My Second Mother’s Day

My second Mother’s Day was amazing. We actually MADE it to church (toting both kids is a challenge—and we are both usually exhausted). I got a boot-shaped (like galoshes!) planter with a purple geranium. Some crazy old coot took the last watering can shaped one last year, so it was nice to cash in. A2 was well-behaved (since 4 1/2 month olds are just the naughtiest things) and A1 sat quietly for a decent amount of time before being overcome with the urge to run around the back of the church. For the first time in three years, I actually KNEW and the hymns and could sight read myself! I sang in my school’s junior and senior high choirs as well as taking private voice lessons in college, but never could predict the impending pitch of each note as we sang.

Once we got in the car, we headed to Bob Evans for lunch. I had a tasty garden omelet with hollandaise sauce, home fries, and a cup of fresh fruit with a fruit smoothie. (I’m a Celiac, so that’s what’s up with the fruit.) My husband brought my Boppy with me, since A2 still doesn’t have quite enough back strength to nurse without it. Midway through, she cried for food. I just stuck her on in front of the entire restaurant. I really didn’t and continue not to give a damn, since the kid is hungry. Suddenly , this creepy looking bus boy comes into my peripheral view and proceeds to hit on me in front of my entire family:

Bus Boy: “Hi, how old is your baby?”
Mama J (Me, gesturing down to A2): “She’s four and a half months.” I looked over at A1. “She’ll be two in July.”
BB: “You have a nice family. Happy Mother’s Day!”
MJ: “Thank you.”
BB: “I like your necklace. Where did you get it?”
MJ: “Kohl’s.”
BB: “I’ve never seen a necklace like that before.”
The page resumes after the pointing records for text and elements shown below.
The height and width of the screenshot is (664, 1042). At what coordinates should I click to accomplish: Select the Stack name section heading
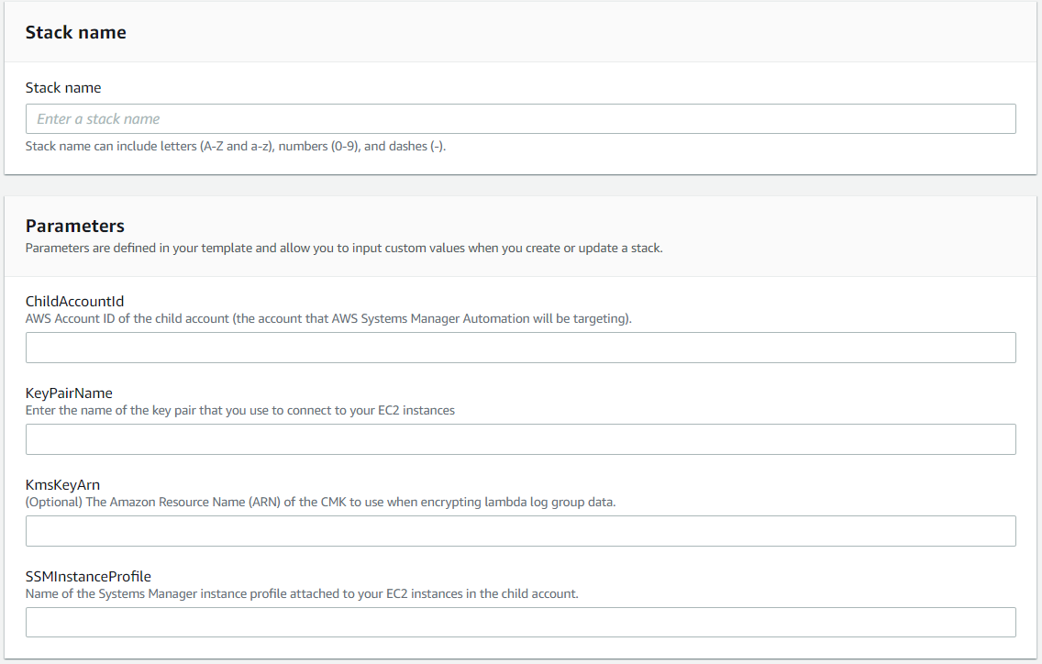76,31
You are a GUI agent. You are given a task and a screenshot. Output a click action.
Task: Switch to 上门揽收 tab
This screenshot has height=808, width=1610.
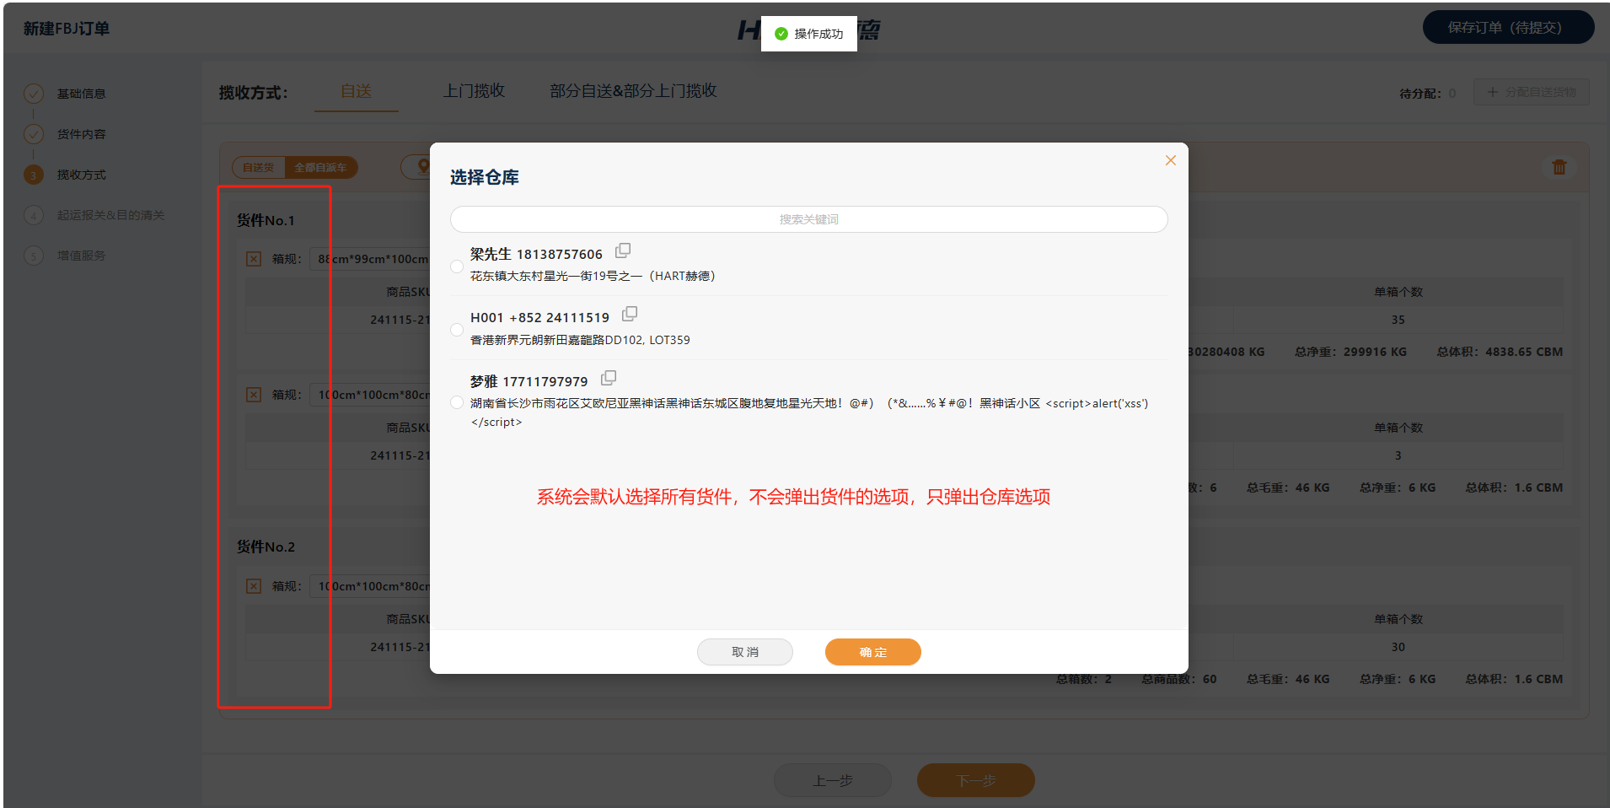click(474, 91)
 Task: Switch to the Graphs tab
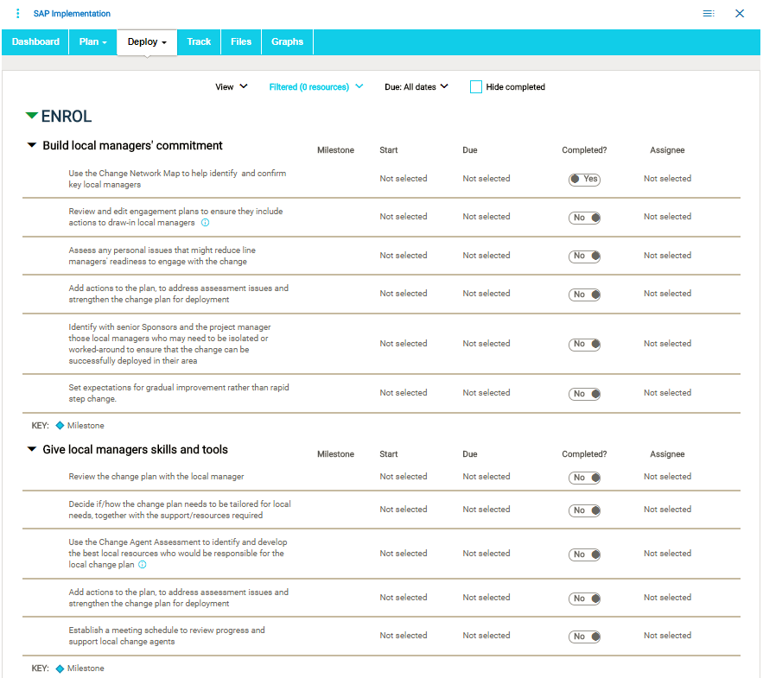coord(287,41)
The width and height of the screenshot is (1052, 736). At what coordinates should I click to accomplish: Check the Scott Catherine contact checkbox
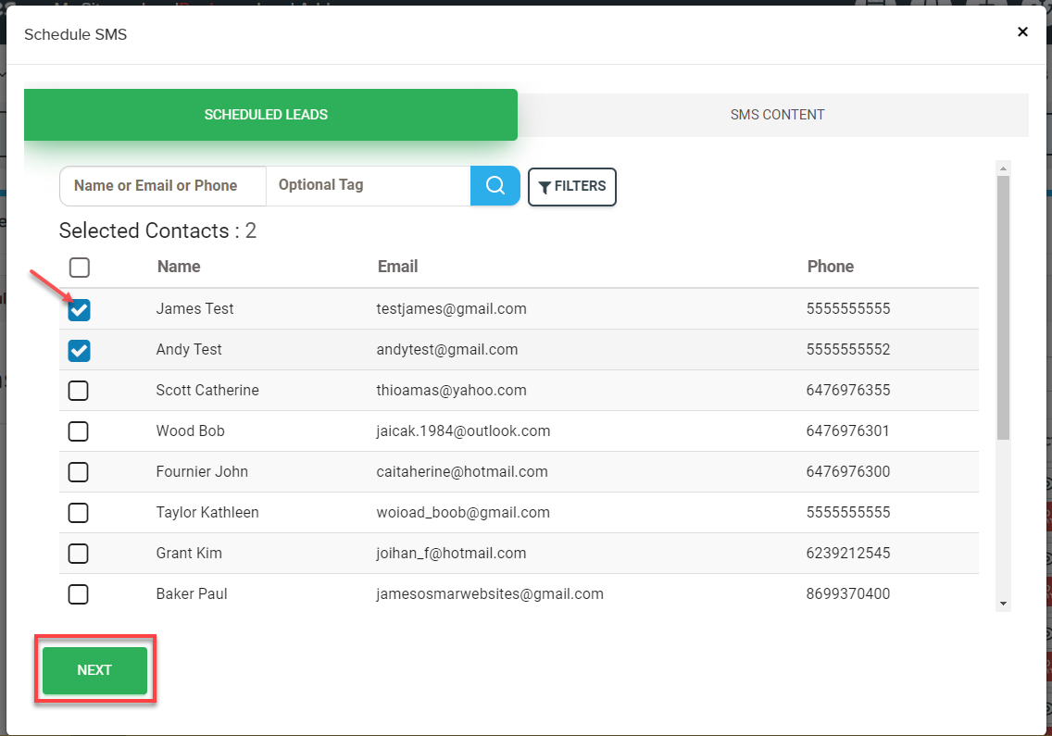click(79, 391)
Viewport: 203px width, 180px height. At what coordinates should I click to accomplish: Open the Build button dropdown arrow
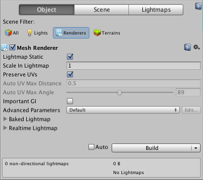click(196, 148)
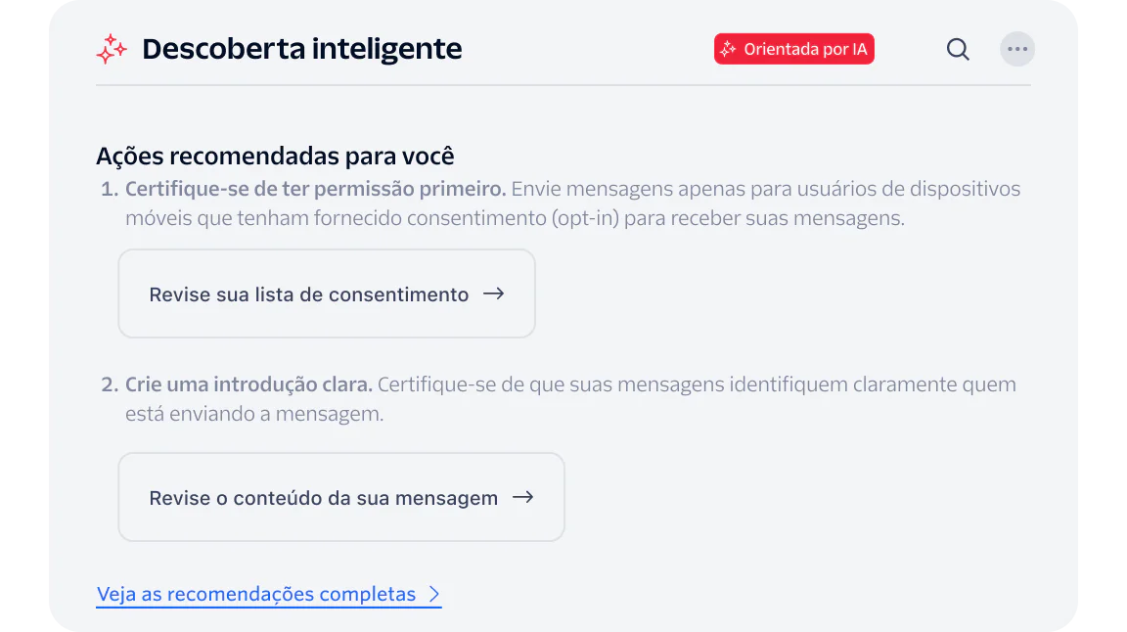Click the arrow icon on the consent list button

(x=494, y=293)
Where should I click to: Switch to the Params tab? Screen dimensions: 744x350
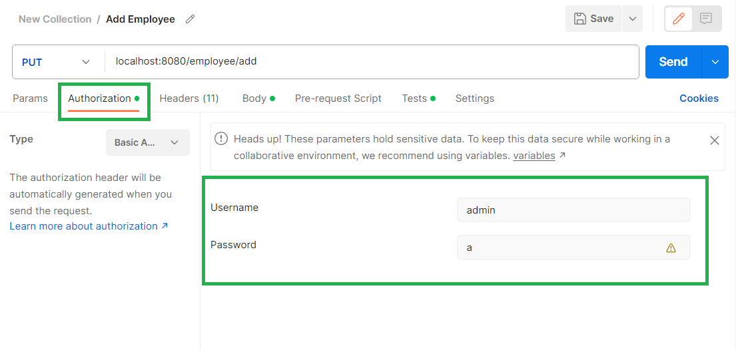[31, 98]
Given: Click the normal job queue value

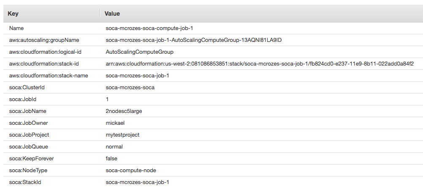Looking at the screenshot, I should [x=114, y=147].
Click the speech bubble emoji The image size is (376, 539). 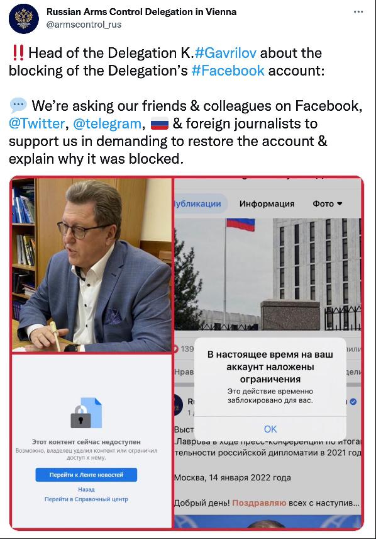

The people at the table in front of us stared at me for two minutes after the exchange. Ok, folks. Nothing to see here.

Daddy J: “I think he was trying to look at your tits.”
MJ: “Yeah, well, there was nothing to see.”

I had a sweatshirt over my boobs, so other than my conspicuous Boppy, no one would know I was nursing. Bitch, please. Besides, I didn’t really care.

I decided to let A1 taste my strawberry smoothie. She liked it. She liked it so much, in fact, that she wouldn’t return it to me! I tried to take her kiddie cup full of iced tea, she had a fit. Then, when I attempted to take my smoothie, she screamed. You know, the toddler scream mothers fear at the grocery store (and everyone else hates). Then, for a brief moment, I could feel eyes on me. Daddy J gave her my smoothie back. We politely asked the waitress (who is 19-20 years old, and won’t look me in the eye after I NIP’d) to get another kiddie cup. Behold, free drink for me! All was well.